Bryan J. Smith b.j.smith at ieee.org
Tue Feb 23 11:07:37 EST 2010


Proskauer has probably the best dissection of it ...

http://newmedialaw.proskauer.com/2008/08/articles/copyright/federal-circuit-says-open-source-license-conditions-are-enforceable-as-copyright-condition/

Here's the big ticket item from the Federal Appeals Court:  

  "Copyright licenses are designed to support the right to exclude;
   money damages alone do not support or enforce that right."  
   The choice to exact consideration in the form of
compliance with
   the open source requirements of disclosure and
explanation of
   changes, rather than as a dollar-denominated fee, is
entitled to
   no less legal recognition."

A great number of leaches in the commercial software world like to claim that
open source developers have no right to enforce copyright because they will not
license or sue for monetary compensation.  While this is not entirely true for many
open source developers (those who dual-license, those who have other IP, etc...),
even in the case of a "pure" open source developer, the court is saying here,
"not so fast!"

Furthermore, it goes on to state ...  

  "Indeed, because a calculation of
damages is inherently speculative, these
  types of license restrictions
might well be rendered meaningless absent the
  ability to enforce
through injunctive relief."

That existing calculations are already speculative!  So this is no different in the
eyes of common law on the matter anyway, killing that argument!

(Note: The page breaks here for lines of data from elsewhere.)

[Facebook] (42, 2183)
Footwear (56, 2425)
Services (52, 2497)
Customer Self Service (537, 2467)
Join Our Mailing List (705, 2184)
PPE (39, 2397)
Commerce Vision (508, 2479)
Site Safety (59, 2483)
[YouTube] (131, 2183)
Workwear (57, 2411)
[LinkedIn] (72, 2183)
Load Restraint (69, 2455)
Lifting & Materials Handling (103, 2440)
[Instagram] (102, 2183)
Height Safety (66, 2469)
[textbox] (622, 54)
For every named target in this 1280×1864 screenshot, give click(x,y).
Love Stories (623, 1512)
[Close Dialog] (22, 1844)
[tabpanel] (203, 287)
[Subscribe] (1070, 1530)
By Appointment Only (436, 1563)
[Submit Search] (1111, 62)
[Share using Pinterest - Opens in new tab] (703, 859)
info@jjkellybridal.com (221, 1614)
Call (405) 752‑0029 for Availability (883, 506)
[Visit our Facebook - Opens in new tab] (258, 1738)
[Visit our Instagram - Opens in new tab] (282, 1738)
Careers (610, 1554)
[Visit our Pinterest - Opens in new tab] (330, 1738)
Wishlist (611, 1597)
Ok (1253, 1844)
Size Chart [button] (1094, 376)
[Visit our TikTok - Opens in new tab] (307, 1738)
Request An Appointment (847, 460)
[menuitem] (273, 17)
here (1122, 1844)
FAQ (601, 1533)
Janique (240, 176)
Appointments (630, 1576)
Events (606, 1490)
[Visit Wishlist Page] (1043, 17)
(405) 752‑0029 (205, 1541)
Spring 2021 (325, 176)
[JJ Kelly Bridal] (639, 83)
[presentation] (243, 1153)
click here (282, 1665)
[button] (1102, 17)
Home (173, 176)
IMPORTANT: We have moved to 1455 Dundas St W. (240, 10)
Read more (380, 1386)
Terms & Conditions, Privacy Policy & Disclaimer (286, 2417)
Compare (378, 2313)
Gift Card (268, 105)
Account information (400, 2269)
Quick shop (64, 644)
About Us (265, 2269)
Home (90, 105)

The court also addressed why removal of the copyright and other ownership
claims caused harm to the original copyright holder.  The court was very
complete.

But probably the biggest irony of all of this is that the Federal Appeals Court
may have never been involved if there was not a patent claim in the case.
So the party trying to exert patent clients on the open source developer
actually gave the open source developer a means to appeal the lower court
ruling in a Federal Appeals Court -- at least if I'm reading that correctly.




----- Original Message ----
From: Bryan J. Smith <b.j.smith at ieee.org>

It should also be noted that the courts are increasingly find that while not using
open source software under the terms of its license is a copyright violation, with
possible liability and damages due to the holder as a result, it will dismiss claims
of breach of contract.

In other words, it is increasingly clear that a software license is not a contract,
unless explicitly agreed to by both parties by each other (e.g., in writing or if
some verbal verification can be made between the explicit parties) like -- gasp --
and actual, negotiated contract.  This is likely to have real implications for "if you
break this package" and "click thru" licensing agreements.  I need to read up on
this common law and find out what rulings have found otherwise.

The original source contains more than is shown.